A: Well, Maurice was close to everybody. But at one point when I made the statement to the Torchlight reminding him concerning his promise to the nation about elections after six months, and the end to discrimination in the schools against I and I, and the fact that the Rasta was pushing for representation in Government—not only what he had promised but Rasta rights, in terms of participation in the consolidation of the Revo—
Q: Some people argue that by bringing those charges against the PRG, the Rases were playing into the hands of the same rich people, and that the bourgeoisie, whose interests were traditionally represented by Torchlight, were taking the opportunity to manipulate the Rases’ resistance so as to further certain ultimately CIA-type interests in actively fighting against the Revo.
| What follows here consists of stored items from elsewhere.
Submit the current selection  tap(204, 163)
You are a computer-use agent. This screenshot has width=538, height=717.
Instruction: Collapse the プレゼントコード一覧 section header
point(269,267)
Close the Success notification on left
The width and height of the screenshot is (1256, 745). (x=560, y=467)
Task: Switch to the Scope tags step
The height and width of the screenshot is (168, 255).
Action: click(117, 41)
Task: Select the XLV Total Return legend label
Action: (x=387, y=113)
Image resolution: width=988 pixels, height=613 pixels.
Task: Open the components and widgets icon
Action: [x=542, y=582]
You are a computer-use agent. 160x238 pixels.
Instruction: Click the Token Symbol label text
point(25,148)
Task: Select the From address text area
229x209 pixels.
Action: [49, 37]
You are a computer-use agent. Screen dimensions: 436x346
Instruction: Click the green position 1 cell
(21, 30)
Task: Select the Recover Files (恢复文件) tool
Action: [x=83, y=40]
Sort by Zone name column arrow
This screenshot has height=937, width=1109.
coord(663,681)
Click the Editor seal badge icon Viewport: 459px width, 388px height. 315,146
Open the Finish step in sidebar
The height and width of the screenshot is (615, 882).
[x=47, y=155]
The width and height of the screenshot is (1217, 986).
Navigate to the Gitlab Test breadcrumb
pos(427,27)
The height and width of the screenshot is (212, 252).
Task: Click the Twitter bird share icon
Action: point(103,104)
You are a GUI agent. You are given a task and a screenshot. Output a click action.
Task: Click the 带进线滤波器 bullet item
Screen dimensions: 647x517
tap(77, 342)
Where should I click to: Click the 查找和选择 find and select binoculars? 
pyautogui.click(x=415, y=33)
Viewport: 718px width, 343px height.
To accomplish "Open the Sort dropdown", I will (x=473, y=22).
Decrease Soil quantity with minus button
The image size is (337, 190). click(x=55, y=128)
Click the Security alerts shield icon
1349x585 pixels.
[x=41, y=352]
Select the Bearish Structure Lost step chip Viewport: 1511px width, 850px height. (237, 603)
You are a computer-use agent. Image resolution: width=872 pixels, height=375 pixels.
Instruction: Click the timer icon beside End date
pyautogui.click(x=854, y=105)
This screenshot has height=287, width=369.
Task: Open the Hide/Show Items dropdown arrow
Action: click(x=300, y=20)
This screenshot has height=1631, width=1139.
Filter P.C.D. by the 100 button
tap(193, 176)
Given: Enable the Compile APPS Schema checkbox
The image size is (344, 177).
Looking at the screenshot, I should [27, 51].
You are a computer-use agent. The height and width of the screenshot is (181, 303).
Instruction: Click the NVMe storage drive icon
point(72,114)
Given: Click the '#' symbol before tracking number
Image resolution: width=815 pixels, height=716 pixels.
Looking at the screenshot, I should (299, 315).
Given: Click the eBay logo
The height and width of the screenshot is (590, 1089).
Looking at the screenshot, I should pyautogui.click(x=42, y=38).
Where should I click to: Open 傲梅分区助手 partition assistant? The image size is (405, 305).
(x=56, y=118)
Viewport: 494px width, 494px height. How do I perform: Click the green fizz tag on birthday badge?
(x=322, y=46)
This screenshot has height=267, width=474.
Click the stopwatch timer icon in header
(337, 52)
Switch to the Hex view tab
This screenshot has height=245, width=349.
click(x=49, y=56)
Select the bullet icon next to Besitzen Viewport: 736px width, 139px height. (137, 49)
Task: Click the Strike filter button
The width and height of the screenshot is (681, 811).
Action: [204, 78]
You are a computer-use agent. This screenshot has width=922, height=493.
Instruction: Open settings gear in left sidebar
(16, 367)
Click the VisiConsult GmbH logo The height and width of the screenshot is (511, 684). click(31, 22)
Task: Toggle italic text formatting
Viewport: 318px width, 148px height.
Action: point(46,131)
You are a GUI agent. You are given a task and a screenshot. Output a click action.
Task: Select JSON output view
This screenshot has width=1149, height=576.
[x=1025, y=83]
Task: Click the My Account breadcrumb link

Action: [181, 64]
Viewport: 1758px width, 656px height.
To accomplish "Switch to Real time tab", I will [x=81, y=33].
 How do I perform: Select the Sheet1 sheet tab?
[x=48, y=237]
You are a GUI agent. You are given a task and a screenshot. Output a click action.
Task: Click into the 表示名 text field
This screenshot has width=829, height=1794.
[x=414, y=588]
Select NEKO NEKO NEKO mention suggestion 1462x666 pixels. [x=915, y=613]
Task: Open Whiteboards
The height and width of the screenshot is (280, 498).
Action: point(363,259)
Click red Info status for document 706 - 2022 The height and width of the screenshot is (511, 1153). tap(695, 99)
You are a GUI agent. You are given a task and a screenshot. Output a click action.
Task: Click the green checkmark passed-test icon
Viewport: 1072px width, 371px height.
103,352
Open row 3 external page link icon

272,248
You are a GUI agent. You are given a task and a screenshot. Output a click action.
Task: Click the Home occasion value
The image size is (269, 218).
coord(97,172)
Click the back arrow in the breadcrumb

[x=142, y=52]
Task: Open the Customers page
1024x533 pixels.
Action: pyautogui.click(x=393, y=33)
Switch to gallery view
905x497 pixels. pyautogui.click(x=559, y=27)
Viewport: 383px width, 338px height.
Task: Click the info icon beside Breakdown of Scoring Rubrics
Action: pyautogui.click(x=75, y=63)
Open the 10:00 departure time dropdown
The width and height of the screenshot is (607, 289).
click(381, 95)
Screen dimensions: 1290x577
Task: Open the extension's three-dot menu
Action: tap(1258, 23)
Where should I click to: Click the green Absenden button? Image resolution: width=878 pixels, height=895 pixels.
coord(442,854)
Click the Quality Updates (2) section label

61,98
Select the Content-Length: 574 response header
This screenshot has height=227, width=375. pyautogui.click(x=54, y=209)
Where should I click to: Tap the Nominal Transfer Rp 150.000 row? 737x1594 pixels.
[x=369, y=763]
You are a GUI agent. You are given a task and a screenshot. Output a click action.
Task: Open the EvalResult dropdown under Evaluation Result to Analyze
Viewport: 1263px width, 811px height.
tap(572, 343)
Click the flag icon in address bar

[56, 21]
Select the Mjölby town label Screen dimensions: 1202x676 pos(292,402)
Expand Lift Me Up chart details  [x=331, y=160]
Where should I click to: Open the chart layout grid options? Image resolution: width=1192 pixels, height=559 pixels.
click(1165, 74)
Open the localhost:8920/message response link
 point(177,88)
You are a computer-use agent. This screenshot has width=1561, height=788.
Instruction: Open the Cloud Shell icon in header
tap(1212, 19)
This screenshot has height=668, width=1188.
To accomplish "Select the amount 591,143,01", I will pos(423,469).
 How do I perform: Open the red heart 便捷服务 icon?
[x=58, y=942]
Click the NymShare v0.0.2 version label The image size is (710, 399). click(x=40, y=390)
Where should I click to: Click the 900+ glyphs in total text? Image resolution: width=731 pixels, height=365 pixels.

A: The Rastafari take a different view. You see, Rasta in Grenada was all class of people, even the children of the rich.
Q: But again some have argued that the grassroots Rastaman rejected those from the ranks of the petty bourgeois who sought to join the movement. Was this so?
A: I wouldn’t accept that argument as such. I would have to balance it. You see, after Maurice set up the government, the Rasta people came to the full realization that this was not a genuine people’s government, as we could see it was class-biased in favour of the petty bourgeoisie—
Q: It was not a genuinely revolutionary government, in other words?
A: Seen. At that stage, the Rastafari did not give them the recognition of being a revolutionary government. A genuine revolutionary government would have to respect the rights of the various people of different classes and religions to be all represented at the national level. But instead Bishop took his chosen few and set up an elite with mainly foreigners to control the country.
Q: Did Rastaman play a part in some of the national organizations, like the National Youth Organization, and the co-operatives for instance?
A: The Rasta people took part in all the different arms of the Revolution, even the political arm. There were brethren such as Pyta from Gouyave who was an instructor in Marxism/Leninism. He was a member of the Party also.
Q: So there were Rasta in the actual NJM Party structure?
Q: From before the Revolution?
A: Before and after. Plenty Rastas were members of the NJM. A good portion had also joined the Party before they came to a consciousness of the Rastafari faith. Many in the NJM carried dreadlocks, while they were at the same time studying Marxism and prepared to administrate it, too, as it was later practised full brutality—at Hope Vale, for example.
Q: But surely no genuine Rastaman would have supported these policies of the PRG, carried out in many cases against other brethren.
A: Many man supported them to the very end. Many dreadman were in the Army up to the end of the war. But the majority of these ended up trimming their locks, you see. To be frank, the Revolution really started with dread and ended up with bald head. Eventually all sections of the population became involved, you know, because it was a genuine people’s revolution. But the politicians destroyed this genuine revolutionary spirit of mass unity. You see, they felt themselves so wise that they thought they could set up a little government on their own, and then dash the Rasta people one side.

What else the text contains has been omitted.